__WRITTEN EXERCISE__. Quote the following entries verbatim, omitting the pictures from your reply.

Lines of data
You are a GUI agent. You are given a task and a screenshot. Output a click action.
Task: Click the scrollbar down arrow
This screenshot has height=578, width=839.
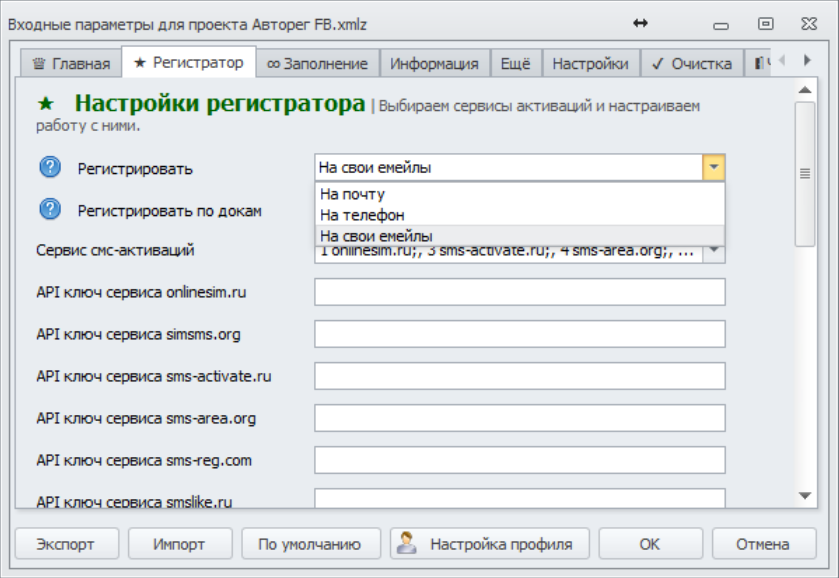(x=805, y=495)
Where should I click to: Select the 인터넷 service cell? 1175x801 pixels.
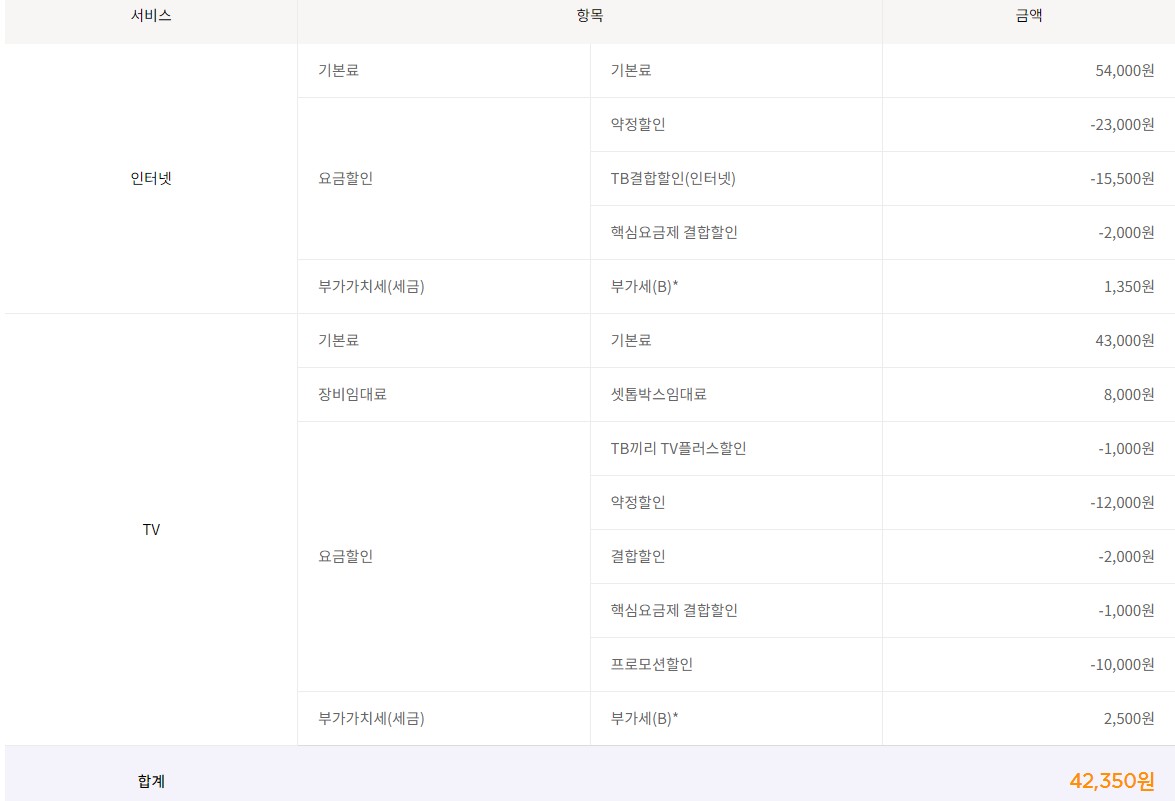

__THE ANSWER__.
You are a GUI agent. You are given a task and a screenshot. Output a click action.
Task: Click the scrollbar down arrow
This screenshot has height=578, width=839.
(x=805, y=495)
Where should I click to: Select the 인터넷 service cell? 1175x801 pixels.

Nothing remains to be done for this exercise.